感染症の対策について《ノロウイルス》
管内の保健所の感染情報は、毎日チェックが必要だ。
集団感染が発生すると、利用者の健康被害に直結するだけではなく、施設経営上のリスクにもつながりかねない。空きベッドが生ずるのは痛い。しかし集団感染が発生すれば、新規入所も停まるし、なによりショートステイの受け入れもできなくなり、収入減となるからである。そのため感染予防対策は、経営リスクを減らすためにも万全の対策が求められる。

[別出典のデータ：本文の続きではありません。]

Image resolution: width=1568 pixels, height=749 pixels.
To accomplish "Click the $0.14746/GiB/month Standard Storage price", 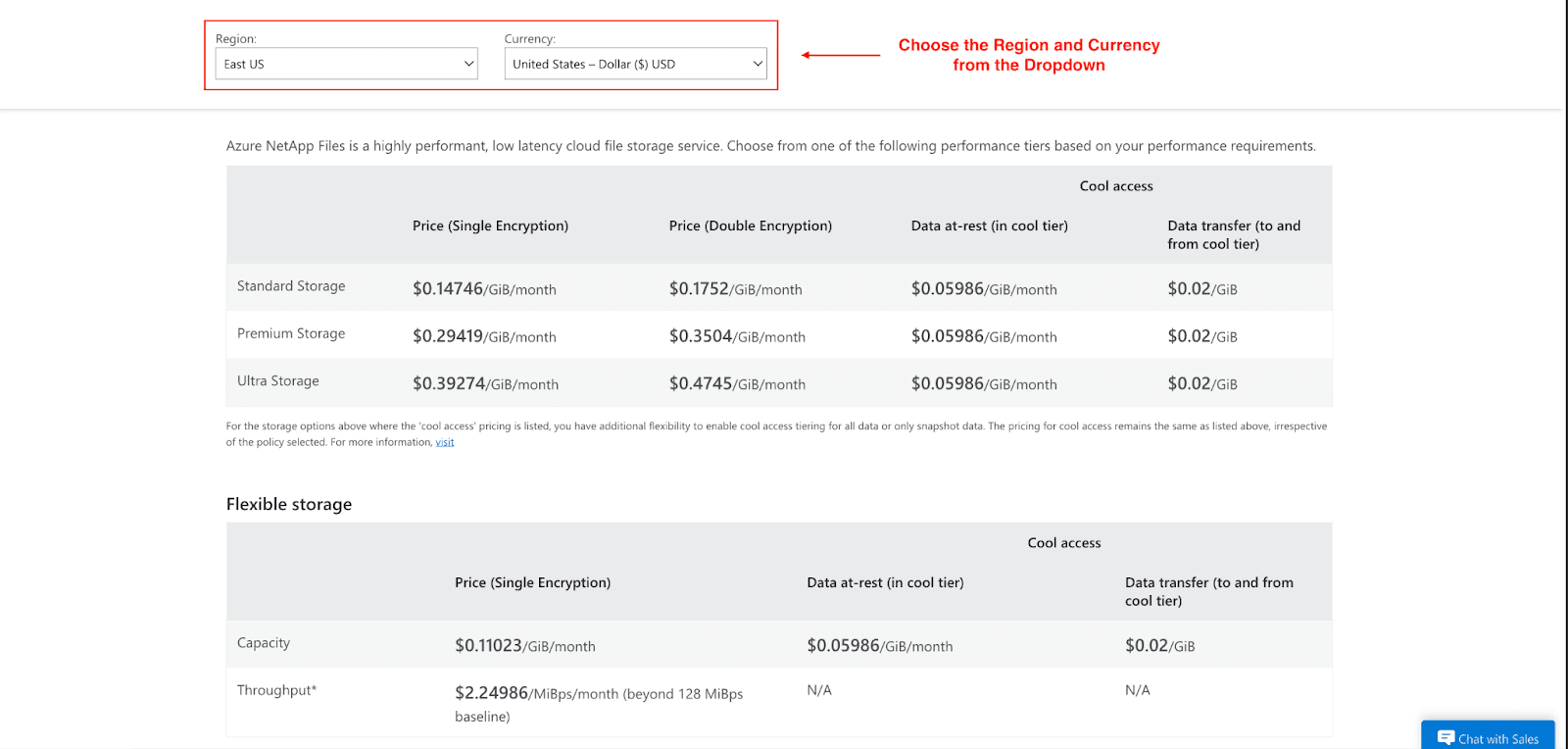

日常的に行う感染予防対策は、特別なことではない。よく言われるように、手洗いとうがいの励行が大事である。しかしこれも掛け声だけで、アリバイ作りのようにおざなりになっては、いつウイルスが侵入する隙になるかわからない。手洗いは、手を濡らせばよいというものではないので、しっかりウイルスを落とすことができる定められた方法で、丁寧に十分な時間をかけて行うことが必要となる。
また職員自身あるいは家族に、感染の疑いのある症状が少しでも出た場合、無理して出勤せず、「休む勇気」が求められる。きちんと受診して、ウイルス感染していないことが確認されてから出勤しないと、自らが感染源になってしまう恐れがあることを自覚してほしいところである。
感染者の吐物から空気中にウイルスが飛散し、おう吐した人がいたら、速やかに対応して空気中へのウイルス拡散を防ぐという対応が求められる。そのため施設内には、いたるところに嘔吐に対応する物品をまとめたセットが置いてある。この中には、吐物にスプレーしてウイルス拡散を防ぎ、消毒する製品も含まれている。
感染予防対策には、それなりの費用もかかるが、感染拡大した場合の対応費と比べると、それは低い額で収まるので、この部分には必要経費を惜しまないことが重要である。
おう吐する人がいた場合は、基本的にすべてノロウイルスの疑いを持って対応することになる。その中には、ノロウイルスの症状とは少し違うのではないかと思われるおう吐もあるが、万が一に備えた対応をしておかねば、もしもの場合、感染は一気に狭い施設内に広がってしまう。
そうした時期は、出来るだけ外部の会議や研修への参加は自粛するのが本来ではないだろうかと思う。他施設や他事業所の感染源に自分がなってしまったらどのように責任を取るのだろう。ふとそのようなことを考えてみた。
高齢者が感染して体調を悪化させた場合、それはその方のその後の人生に影響を与えるほどの機能低下の原因にもなりかねない。
そういう意味でも、万全に万全を積み重ねた対応を心がけてほしいと思う。